Source document start

My fall semester classes so far have been going on well. Most of us don’t realize how nice our Professors are until we meet them outside the class. After all, they became who they are today because they enjoy teaching students and guiding them to their success. The prefix (Dr.) in front of their name is, after all, only a prefix; what’s more important is how we build a good relationship with them.

II. International Friends

“I used to think Kazakhstan is only as big as Vietnam!” said I foolishly, when my Kazakh friend, Aruka, showed me her country on the map: it was literally 10 times bigger than Vietnam. Since my arrival on campus, I have met people from all continents around the world. On the badminton court, I met a nationally-competitive badminton Indian guy and a post-doc student from Egypt. In my International Student Ambassador team, I befriended Yasmeen, a pre-med Lebanese student, with whom I worked to manage this blog website, and all other Ambassadors from many different places in the world. In the dining hall, I came across students from Taiwan, Peru, Brazil, and more.

Source document end

→ Tasks to carry out:
[A] List every place name that appears in the blog excerpt, giving each one only once.
[B] Reproduce the blog excerpt verbatim, everything from "II. International Friends" down to "Brazil, and more.".
[C] Decide whether each statement agrees with the blog excerpt. Answer yes or no for each, quoting the words that decide it.
(i) Aruka is from Kazakhstan.
(ii) The writer met a post-doc student from Egypt in the dining hall.
(iii) Yasmeen is a pre-med student.
The entries that come next are not needed for any of this.

Information given start

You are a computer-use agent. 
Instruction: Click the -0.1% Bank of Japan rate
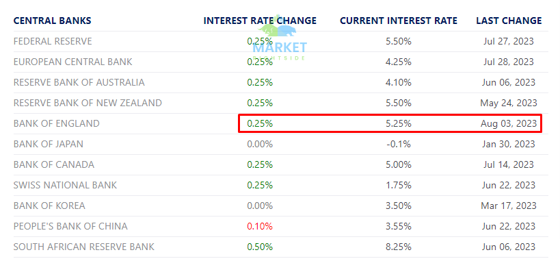pos(399,145)
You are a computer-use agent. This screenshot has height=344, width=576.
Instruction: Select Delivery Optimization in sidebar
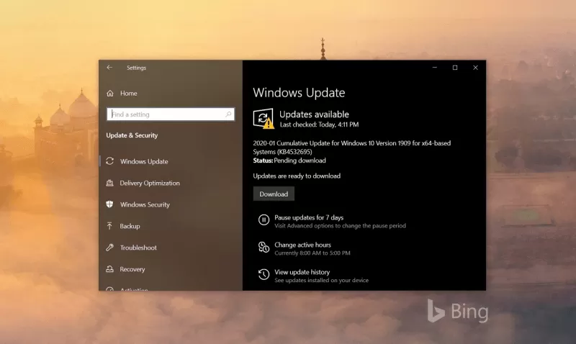[x=150, y=183]
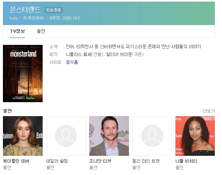Image resolution: width=222 pixels, height=175 pixels.
Task: Click the placeholder avatar above 켈리 마리 트랜
Action: click(x=152, y=136)
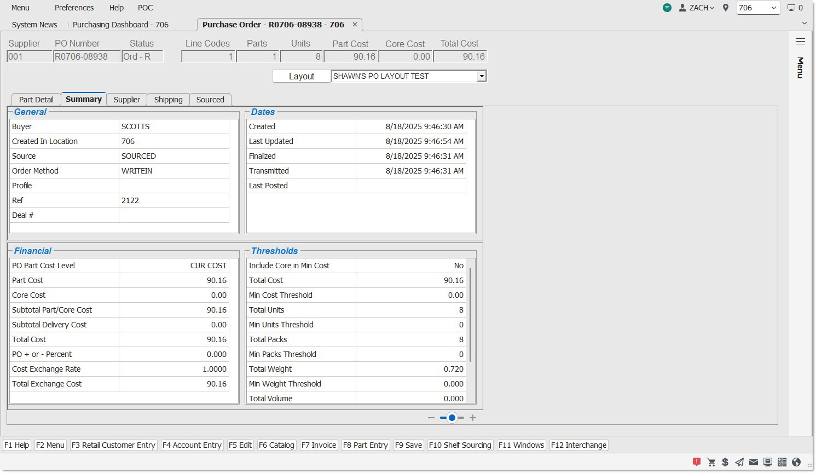Open the calculator icon in status bar
Screen dimensions: 816x473
click(782, 462)
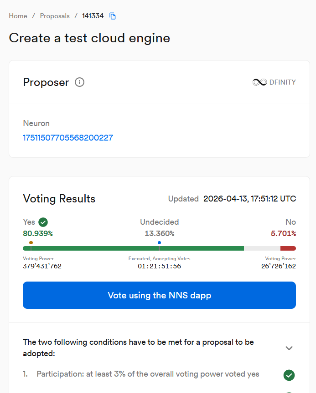Click the blue marker above the voting bar
Viewport: 316px width, 393px height.
159,243
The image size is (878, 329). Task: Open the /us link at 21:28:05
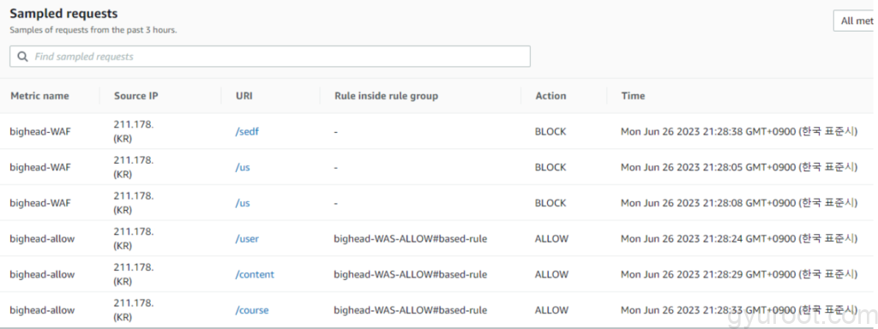coord(243,167)
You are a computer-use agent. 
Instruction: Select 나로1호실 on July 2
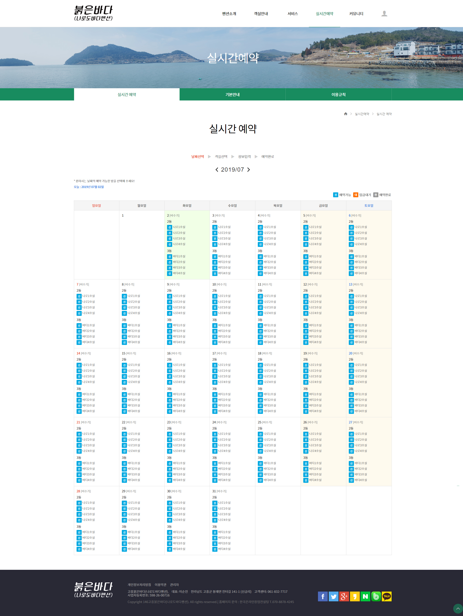pos(176,227)
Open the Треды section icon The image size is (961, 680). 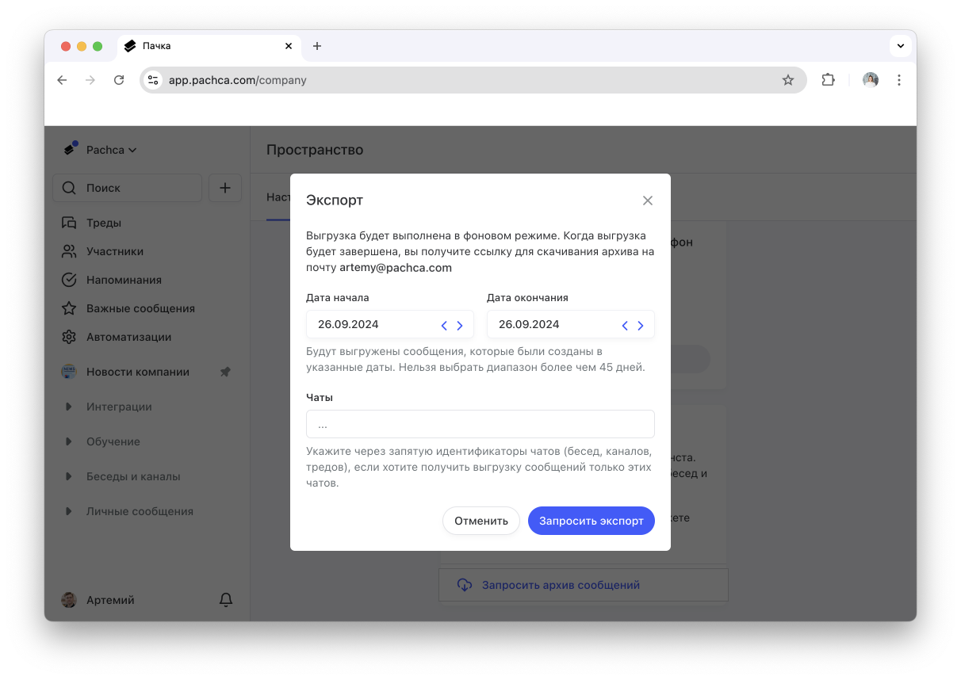click(x=69, y=223)
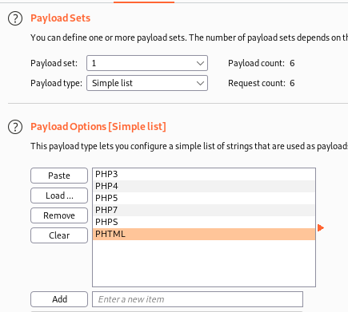This screenshot has width=348, height=312.
Task: Click the Paste button
Action: click(x=59, y=176)
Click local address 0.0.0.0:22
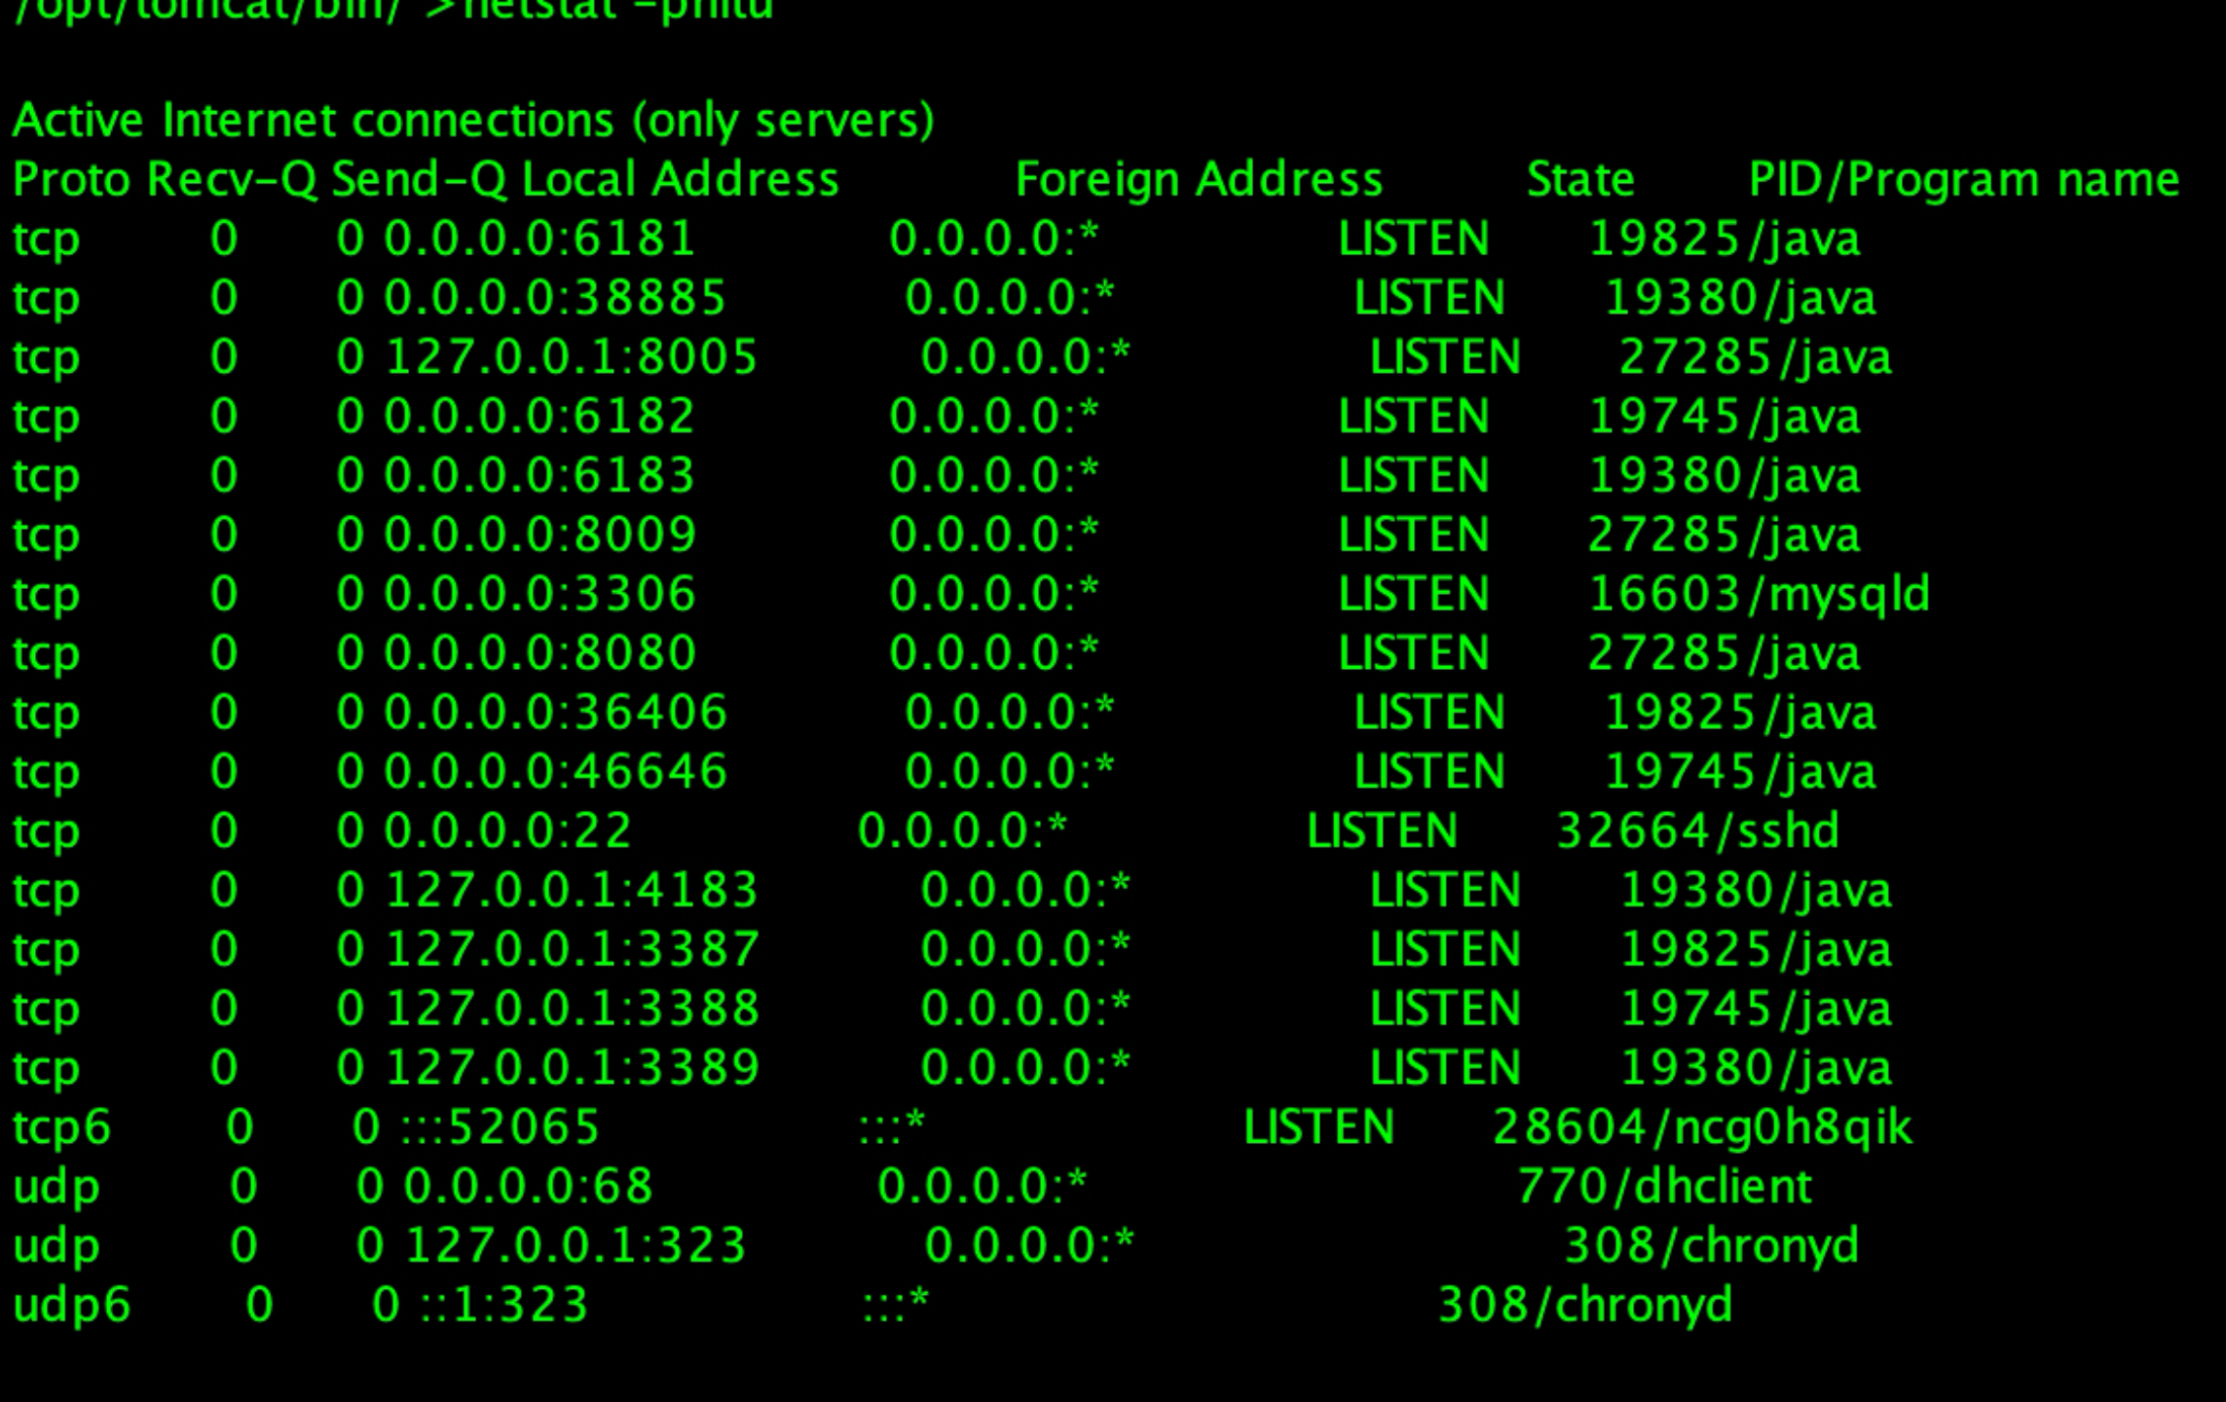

Information given end

→ Responses for each task:
[A]
Kazakhstan
Vietnam
Egypt
Taiwan
Peru
Brazil

[B]
II. International Friends

“I used to think Kazakhstan is only as big as Vietnam!” said I foolishly, when my Kazakh friend, Aruka, showed me her country on the map: it was literally 10 times bigger than Vietnam. Since my arrival on campus, I have met people from all continents around the world. On the badminton court, I met a nationally-competitive badminton Indian guy and a post-doc student from Egypt. In my International Student Ambassador team, I befriended Yasmeen, a pre-med Lebanese student, with whom I worked to manage this blog website, and all other Ambassadors from many different places in the world. In the dining hall, I came across students from Taiwan, Peru, Brazil, and more.

[C]
(i) Yes: "my Kazakh friend, Aruka"
(ii) No: "On the badminton court, I met a nationally-competitive badminton Indian guy and a post-doc student from Egypt."
(iii) Yes: "Yasmeen, a pre-med Lebanese student"